Time to unwrap that gift! There were so many things inside the package - mercy, kindness, forgiveness. Forgiveness, you say? Yes. Forgiveness.

God was offering me the gift of repentance.

(Mom as a teenage mother)
He basically said you pitied your mom when in reality you were the one to be pitied - your unbelief, your fears, your wrong thinking. At that point, He brought the essence of my mother's heart so close to me that I could feel it inside me. It was beautiful! I saw her for who she really was and it was not the weak, watered down version of a childish, naive dreamer that I had imagined.

She was a great adventurer! She hungered for and desired adventure and she had just enough moxie that even in the midst of unyielding circumstances, she believed in the bigness of God for it.

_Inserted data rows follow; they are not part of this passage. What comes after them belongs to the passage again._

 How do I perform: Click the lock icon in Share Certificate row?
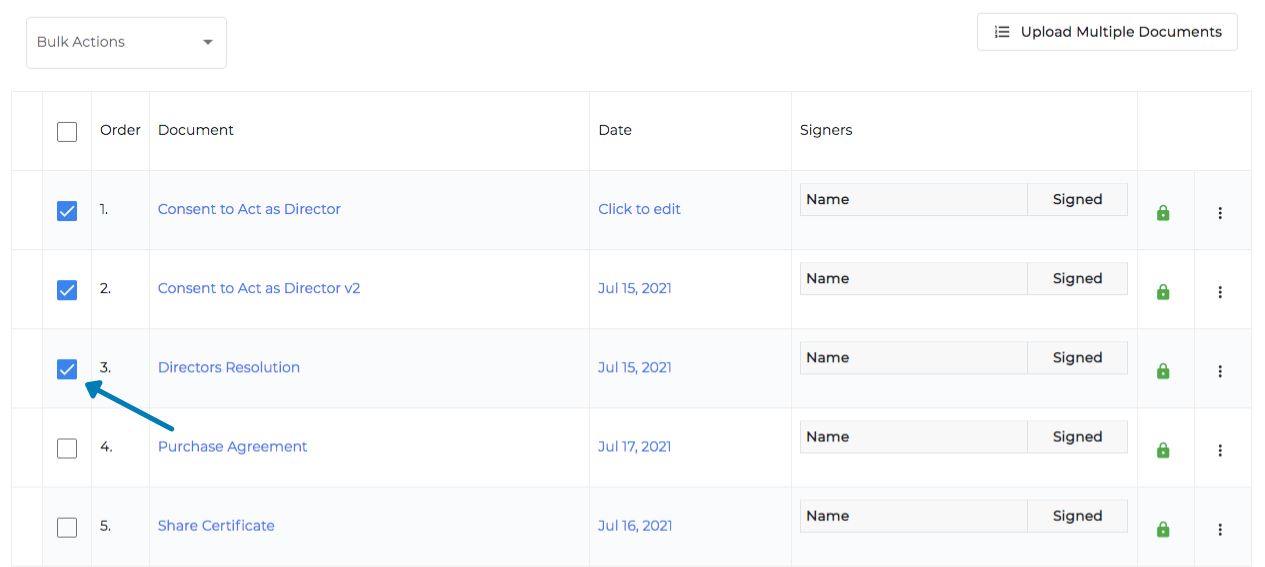(x=1163, y=529)
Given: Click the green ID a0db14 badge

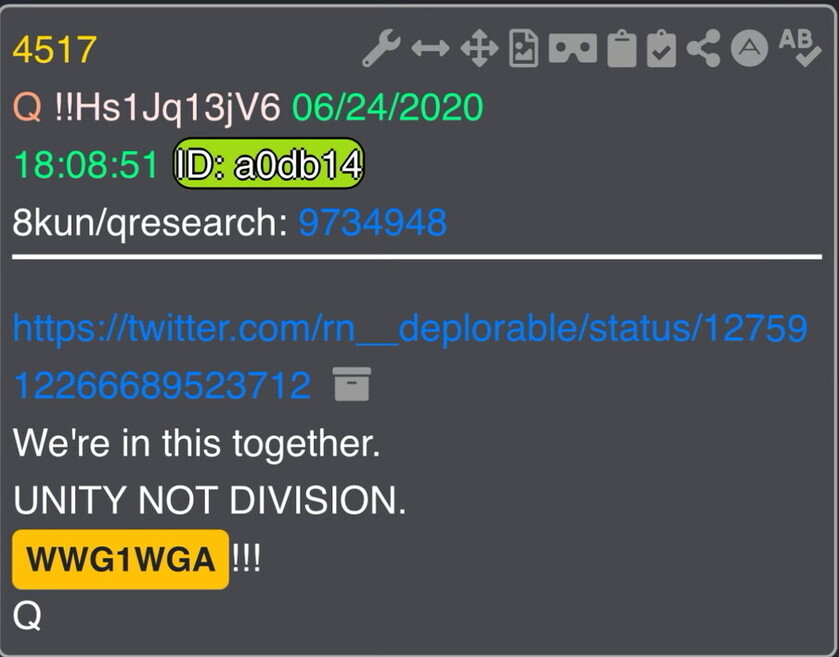Looking at the screenshot, I should 269,164.
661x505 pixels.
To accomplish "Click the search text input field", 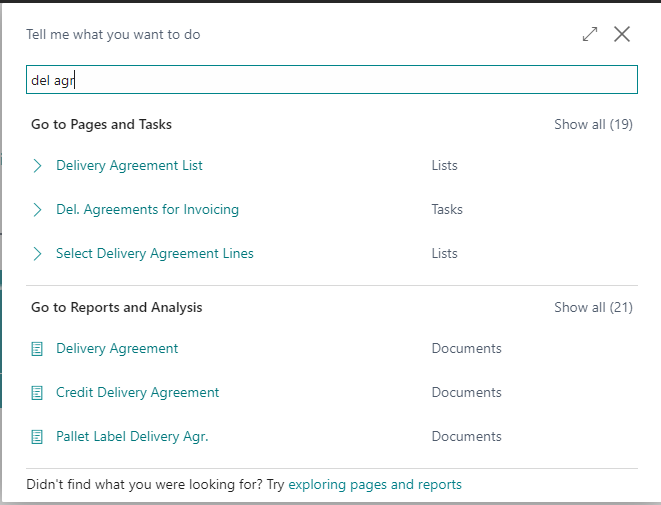I will tap(330, 80).
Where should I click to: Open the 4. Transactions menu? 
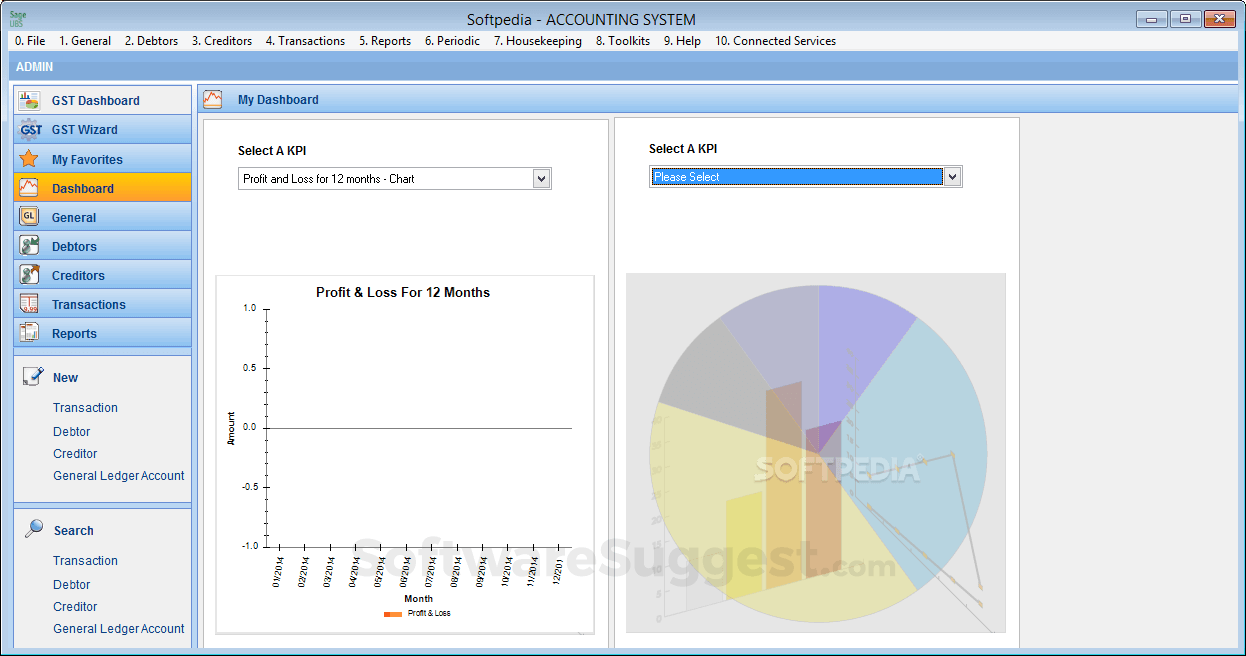click(x=305, y=41)
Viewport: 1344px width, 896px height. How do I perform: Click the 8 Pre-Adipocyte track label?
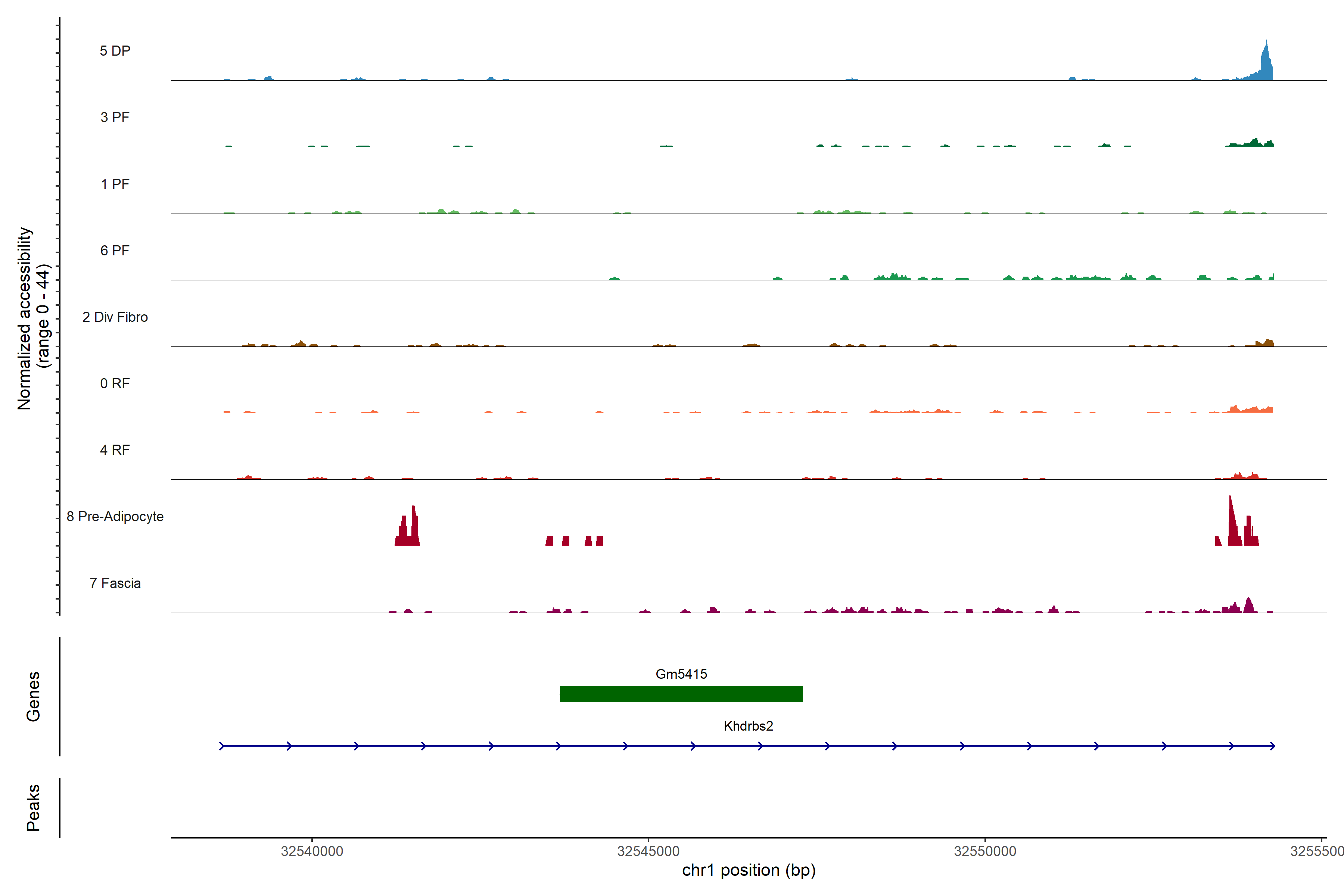pyautogui.click(x=115, y=516)
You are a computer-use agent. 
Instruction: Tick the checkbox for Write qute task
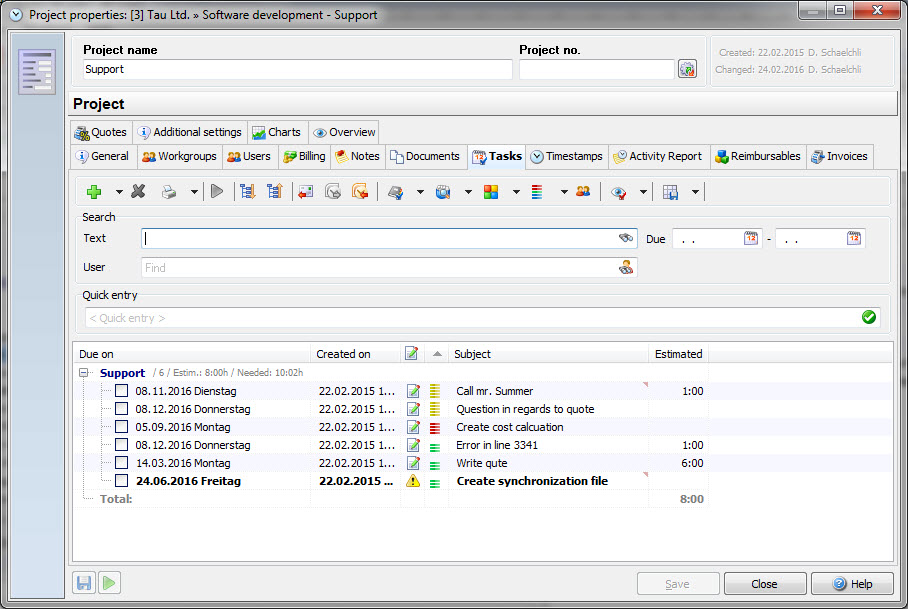click(121, 463)
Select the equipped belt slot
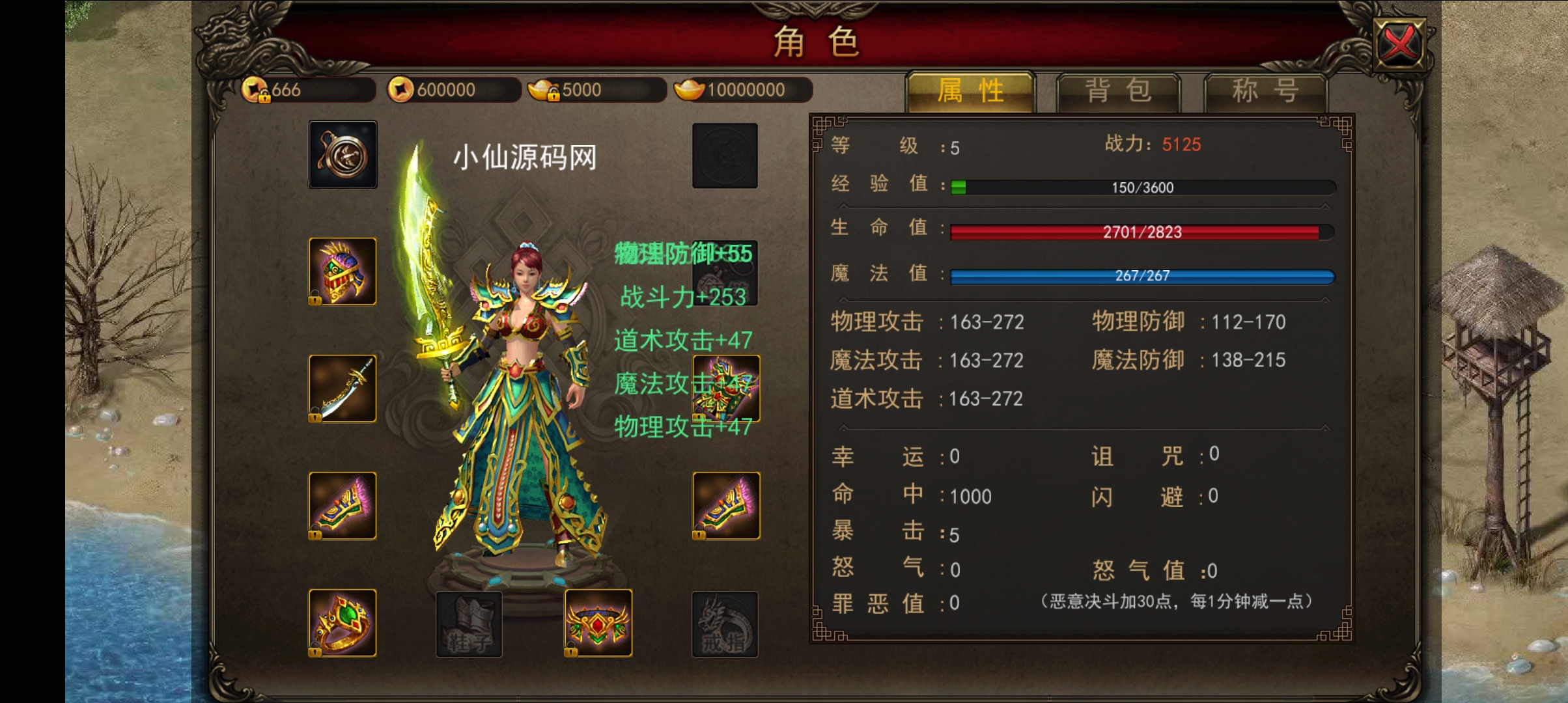1568x703 pixels. coord(598,623)
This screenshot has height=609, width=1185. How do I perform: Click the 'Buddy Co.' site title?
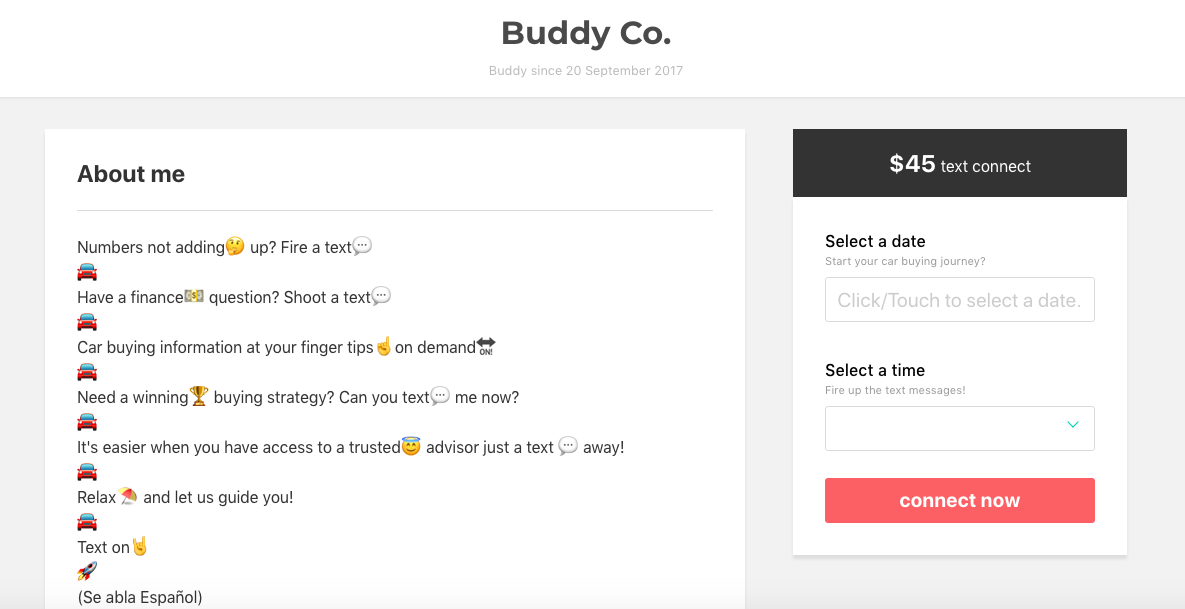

Circumstances could not hold her heart captive. It was free to fly before the throne of God with all its petitions.

He liked that. A lot! Even if the details of how she thought the adventure would happen didn't match up with His plan, He so loved her for daring to believe in greatness, in His greatness, and for taking that risk. A great adventure does not come without great risk.

(Mom with the girls prior to her diagnosis)
I repented of all my wrong thinking toward my mom. I felt the warmth of God's acceptance and the balm of His forgiveness as He applied it to this area of my life. I will never see my mother the same again. Praise God! She is no longer an object of pity to me. She is now a person, a spirit, of inspiration!

God went on to share with me that an "adventurous heart" is part of my family's spiritual inheritance. I could either embrace it or struggle against it. It was not going away.

I embrace it and cry out to God for the strength to hold on to it as I stretch toward the bar of faith and belief that my mother set. May the bar grow ever higher and the risks ever greater for your glory and your glory alone Lord. May you bless my family line for generations to come with this adventurous heart. May stories be told throughout all heaven and earth of my family's great and mighty acts of faith. May it be so.

(How's that mom? Am I getting it? Am I on the right path? I have no doubt that in the same spirit of adventure and boldness, you went before the throne of God on my behalf and petitioned Him to to set me free - that I and all your family might benefit from the sharing of this truth - We were created for adventure! Thanks mom. Keep praying for us for the temptations and distractions are many!)